Exactly as they stand, set down the following records once more.

Stored items

---*---

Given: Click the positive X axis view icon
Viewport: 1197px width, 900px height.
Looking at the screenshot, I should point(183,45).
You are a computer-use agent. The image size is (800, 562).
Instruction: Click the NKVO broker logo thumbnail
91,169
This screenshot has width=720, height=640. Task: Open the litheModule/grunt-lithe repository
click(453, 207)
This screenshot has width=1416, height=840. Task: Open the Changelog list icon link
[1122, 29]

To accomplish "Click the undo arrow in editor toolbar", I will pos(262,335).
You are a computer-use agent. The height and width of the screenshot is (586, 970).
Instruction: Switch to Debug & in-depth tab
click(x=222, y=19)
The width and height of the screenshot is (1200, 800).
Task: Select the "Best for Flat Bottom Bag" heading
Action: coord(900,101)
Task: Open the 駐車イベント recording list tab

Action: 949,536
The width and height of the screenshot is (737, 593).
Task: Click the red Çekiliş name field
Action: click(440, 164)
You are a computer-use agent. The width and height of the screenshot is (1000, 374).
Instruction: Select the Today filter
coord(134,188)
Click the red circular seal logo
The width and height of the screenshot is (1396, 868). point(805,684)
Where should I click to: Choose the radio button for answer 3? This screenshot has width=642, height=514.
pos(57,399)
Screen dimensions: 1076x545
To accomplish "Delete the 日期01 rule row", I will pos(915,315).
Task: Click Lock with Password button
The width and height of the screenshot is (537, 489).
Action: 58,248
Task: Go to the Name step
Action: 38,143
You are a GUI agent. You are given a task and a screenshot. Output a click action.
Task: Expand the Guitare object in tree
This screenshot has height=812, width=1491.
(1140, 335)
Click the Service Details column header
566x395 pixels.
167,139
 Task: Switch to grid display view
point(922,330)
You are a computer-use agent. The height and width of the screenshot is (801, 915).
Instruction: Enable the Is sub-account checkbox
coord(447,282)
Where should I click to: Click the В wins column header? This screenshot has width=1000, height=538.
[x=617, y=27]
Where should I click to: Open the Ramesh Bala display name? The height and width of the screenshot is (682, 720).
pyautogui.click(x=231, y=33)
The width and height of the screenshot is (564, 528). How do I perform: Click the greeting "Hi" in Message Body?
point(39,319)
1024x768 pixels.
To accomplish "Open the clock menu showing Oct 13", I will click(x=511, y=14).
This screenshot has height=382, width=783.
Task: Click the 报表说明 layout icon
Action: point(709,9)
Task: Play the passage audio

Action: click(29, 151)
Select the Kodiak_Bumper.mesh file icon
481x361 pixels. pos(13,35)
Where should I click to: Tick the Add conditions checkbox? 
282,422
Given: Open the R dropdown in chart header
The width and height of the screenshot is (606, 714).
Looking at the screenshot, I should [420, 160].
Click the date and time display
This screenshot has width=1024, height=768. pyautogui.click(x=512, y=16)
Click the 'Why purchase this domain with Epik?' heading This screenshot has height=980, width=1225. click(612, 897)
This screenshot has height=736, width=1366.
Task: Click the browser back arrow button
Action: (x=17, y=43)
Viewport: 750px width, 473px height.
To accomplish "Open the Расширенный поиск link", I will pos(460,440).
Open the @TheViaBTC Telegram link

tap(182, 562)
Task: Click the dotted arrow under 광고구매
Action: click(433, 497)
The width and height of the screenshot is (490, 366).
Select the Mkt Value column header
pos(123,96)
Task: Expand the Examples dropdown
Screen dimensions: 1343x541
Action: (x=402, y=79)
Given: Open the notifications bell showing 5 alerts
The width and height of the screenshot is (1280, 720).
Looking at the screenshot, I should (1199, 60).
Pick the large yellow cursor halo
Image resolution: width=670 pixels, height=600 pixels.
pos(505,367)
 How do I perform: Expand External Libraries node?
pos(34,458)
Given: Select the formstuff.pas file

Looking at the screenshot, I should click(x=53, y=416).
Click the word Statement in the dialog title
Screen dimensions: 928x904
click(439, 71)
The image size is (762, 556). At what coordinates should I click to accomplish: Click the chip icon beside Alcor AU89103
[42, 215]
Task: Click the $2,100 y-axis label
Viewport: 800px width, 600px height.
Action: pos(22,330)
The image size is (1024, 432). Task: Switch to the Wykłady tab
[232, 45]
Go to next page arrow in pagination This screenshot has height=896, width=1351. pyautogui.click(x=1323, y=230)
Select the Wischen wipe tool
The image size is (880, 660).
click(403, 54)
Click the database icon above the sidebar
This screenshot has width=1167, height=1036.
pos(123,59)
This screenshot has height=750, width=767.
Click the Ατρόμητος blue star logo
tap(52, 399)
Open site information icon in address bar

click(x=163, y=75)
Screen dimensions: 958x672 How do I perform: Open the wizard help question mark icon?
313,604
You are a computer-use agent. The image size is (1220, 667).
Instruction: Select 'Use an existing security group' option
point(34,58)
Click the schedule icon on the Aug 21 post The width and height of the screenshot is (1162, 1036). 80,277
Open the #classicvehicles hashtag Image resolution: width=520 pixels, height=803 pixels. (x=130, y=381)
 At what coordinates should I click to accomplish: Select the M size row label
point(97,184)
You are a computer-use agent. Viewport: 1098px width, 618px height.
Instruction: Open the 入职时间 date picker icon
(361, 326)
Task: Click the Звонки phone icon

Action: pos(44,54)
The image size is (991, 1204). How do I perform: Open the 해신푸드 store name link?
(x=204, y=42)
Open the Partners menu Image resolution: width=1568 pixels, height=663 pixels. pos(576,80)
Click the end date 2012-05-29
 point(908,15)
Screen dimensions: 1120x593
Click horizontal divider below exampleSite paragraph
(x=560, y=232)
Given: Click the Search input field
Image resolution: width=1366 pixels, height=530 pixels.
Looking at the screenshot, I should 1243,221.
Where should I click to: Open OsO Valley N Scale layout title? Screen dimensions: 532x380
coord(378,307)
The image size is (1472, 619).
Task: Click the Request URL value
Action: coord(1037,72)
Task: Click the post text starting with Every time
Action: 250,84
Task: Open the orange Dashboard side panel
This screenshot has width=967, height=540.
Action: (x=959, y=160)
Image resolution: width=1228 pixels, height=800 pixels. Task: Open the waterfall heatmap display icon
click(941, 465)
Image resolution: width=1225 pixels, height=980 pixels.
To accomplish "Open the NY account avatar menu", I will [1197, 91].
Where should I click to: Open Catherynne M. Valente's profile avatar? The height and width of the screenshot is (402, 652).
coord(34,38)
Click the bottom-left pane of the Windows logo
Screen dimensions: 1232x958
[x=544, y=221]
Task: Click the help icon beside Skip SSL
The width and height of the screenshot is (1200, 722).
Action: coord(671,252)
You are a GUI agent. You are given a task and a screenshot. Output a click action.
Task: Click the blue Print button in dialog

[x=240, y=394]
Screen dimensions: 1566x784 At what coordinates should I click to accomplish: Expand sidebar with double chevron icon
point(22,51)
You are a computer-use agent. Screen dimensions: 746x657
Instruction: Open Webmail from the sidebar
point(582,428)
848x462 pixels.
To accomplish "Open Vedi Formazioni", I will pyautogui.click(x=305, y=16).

---*---

Task output>
Given: Click the positive X axis view icon
Viewport: 1197px width, 900px height.
Looking at the screenshot, I should point(183,45).
You are a computer-use agent. The image size is (800, 562).
Instruction: Click the NKVO broker logo thumbnail
91,169
This screenshot has width=720, height=640. Task: Open the litheModule/grunt-lithe repository
click(453, 207)
This screenshot has width=1416, height=840. Task: Open the Changelog list icon link
[1122, 29]

To accomplish "Click the undo arrow in editor toolbar", I will pos(262,335).
You are a computer-use agent. The height and width of the screenshot is (586, 970).
Instruction: Switch to Debug & in-depth tab
click(x=222, y=19)
The width and height of the screenshot is (1200, 800).
Task: Select the "Best for Flat Bottom Bag" heading
Action: coord(900,101)
Task: Open the 駐車イベント recording list tab

Action: 949,536
The width and height of the screenshot is (737, 593).
Task: Click the red Çekiliş name field
Action: click(440, 164)
You are a computer-use agent. The width and height of the screenshot is (1000, 374).
Instruction: Select the Today filter
coord(134,188)
Click the red circular seal logo
The width and height of the screenshot is (1396, 868). point(805,684)
Where should I click to: Choose the radio button for answer 3? This screenshot has width=642, height=514.
pos(57,399)
Screen dimensions: 1076x545
To accomplish "Delete the 日期01 rule row", I will pos(915,315).
Task: Click Lock with Password button
The width and height of the screenshot is (537, 489).
Action: 58,248
Task: Go to the Name step
Action: 38,143
You are a GUI agent. You are given a task and a screenshot. Output a click action.
Task: Expand the Guitare object in tree
This screenshot has height=812, width=1491.
(1140, 335)
Click the Service Details column header
566x395 pixels.
167,139
 Task: Switch to grid display view
point(922,330)
You are a computer-use agent. The height and width of the screenshot is (801, 915).
Instruction: Enable the Is sub-account checkbox
coord(447,282)
Where should I click to: Click the В wins column header? This screenshot has width=1000, height=538.
[x=617, y=27]
Where should I click to: Open the Ramesh Bala display name? The height and width of the screenshot is (682, 720).
pyautogui.click(x=231, y=33)
The width and height of the screenshot is (564, 528). How do I perform: Click the greeting "Hi" in Message Body?
point(39,319)
1024x768 pixels.
To accomplish "Open the clock menu showing Oct 13", I will click(x=511, y=14).
This screenshot has height=382, width=783.
Task: Click the 报表说明 layout icon
Action: point(709,9)
Task: Play the passage audio

Action: click(29, 151)
Select the Kodiak_Bumper.mesh file icon
481x361 pixels. pos(13,35)
Where should I click to: Tick the Add conditions checkbox? 
282,422
Given: Open the R dropdown in chart header
The width and height of the screenshot is (606, 714).
Looking at the screenshot, I should [420, 160].
Click the date and time display
This screenshot has width=1024, height=768. pyautogui.click(x=512, y=16)
Click the 'Why purchase this domain with Epik?' heading This screenshot has height=980, width=1225. click(612, 897)
This screenshot has height=736, width=1366.
Task: Click the browser back arrow button
Action: (x=17, y=43)
Viewport: 750px width, 473px height.
To accomplish "Open the Расширенный поиск link", I will pos(460,440).
Open the @TheViaBTC Telegram link

tap(182, 562)
Task: Click the dotted arrow under 광고구매
Action: click(433, 497)
The width and height of the screenshot is (490, 366).
Select the Mkt Value column header
pos(123,96)
Task: Expand the Examples dropdown
Screen dimensions: 1343x541
Action: (x=402, y=79)
Given: Open the notifications bell showing 5 alerts
The width and height of the screenshot is (1280, 720).
Looking at the screenshot, I should (1199, 60).
Pick the large yellow cursor halo
Image resolution: width=670 pixels, height=600 pixels.
pos(505,367)
 How do I perform: Expand External Libraries node?
pos(34,458)
Given: Select the formstuff.pas file

Looking at the screenshot, I should click(x=53, y=416).
Click the word Statement in the dialog title
Screen dimensions: 928x904
click(439, 71)
The image size is (762, 556). At what coordinates should I click to accomplish: Click the chip icon beside Alcor AU89103
[42, 215]
Task: Click the $2,100 y-axis label
Viewport: 800px width, 600px height.
Action: pos(22,330)
The image size is (1024, 432). Task: Switch to the Wykłady tab
[232, 45]
Go to next page arrow in pagination This screenshot has height=896, width=1351. pyautogui.click(x=1323, y=230)
Select the Wischen wipe tool
The image size is (880, 660).
click(403, 54)
Click the database icon above the sidebar
This screenshot has width=1167, height=1036.
pos(123,59)
This screenshot has height=750, width=767.
Click the Ατρόμητος blue star logo
tap(52, 399)
Open site information icon in address bar

click(x=163, y=75)
Screen dimensions: 958x672 How do I perform: Open the wizard help question mark icon?
313,604
You are a computer-use agent. The image size is (1220, 667).
Instruction: Select 'Use an existing security group' option
point(34,58)
Click the schedule icon on the Aug 21 post The width and height of the screenshot is (1162, 1036). 80,277
Open the #classicvehicles hashtag Image resolution: width=520 pixels, height=803 pixels. (x=130, y=381)
 At what coordinates should I click to accomplish: Select the M size row label
point(97,184)
You are a computer-use agent. Viewport: 1098px width, 618px height.
Instruction: Open the 入职时间 date picker icon
(361, 326)
Task: Click the Звонки phone icon

Action: pos(44,54)
The image size is (991, 1204). How do I perform: Open the 해신푸드 store name link?
(x=204, y=42)
Open the Partners menu Image resolution: width=1568 pixels, height=663 pixels. pos(576,80)
Click the end date 2012-05-29
 point(908,15)
Screen dimensions: 1120x593
Click horizontal divider below exampleSite paragraph
(x=560, y=232)
Given: Click the Search input field
Image resolution: width=1366 pixels, height=530 pixels.
Looking at the screenshot, I should 1243,221.
Where should I click to: Open OsO Valley N Scale layout title? Screen dimensions: 532x380
coord(378,307)
The image size is (1472, 619).
Task: Click the Request URL value
Action: coord(1037,72)
Task: Click the post text starting with Every time
Action: 250,84
Task: Open the orange Dashboard side panel
This screenshot has width=967, height=540.
Action: (x=959, y=160)
Image resolution: width=1228 pixels, height=800 pixels. Task: Open the waterfall heatmap display icon
click(941, 465)
Image resolution: width=1225 pixels, height=980 pixels.
To accomplish "Open the NY account avatar menu", I will [1197, 91].
Where should I click to: Open Catherynne M. Valente's profile avatar? The height and width of the screenshot is (402, 652).
coord(34,38)
Click the bottom-left pane of the Windows logo
Screen dimensions: 1232x958
[x=544, y=221]
Task: Click the help icon beside Skip SSL
The width and height of the screenshot is (1200, 722).
Action: coord(671,252)
You are a GUI agent. You are given a task and a screenshot. Output a click action.
Task: Click the blue Print button in dialog

[x=240, y=394]
Screen dimensions: 1566x784 At what coordinates should I click to accomplish: Expand sidebar with double chevron icon
point(22,51)
You are a computer-use agent. Screen dimensions: 746x657
Instruction: Open Webmail from the sidebar
point(582,428)
848x462 pixels.
To accomplish "Open Vedi Formazioni", I will pyautogui.click(x=305, y=16).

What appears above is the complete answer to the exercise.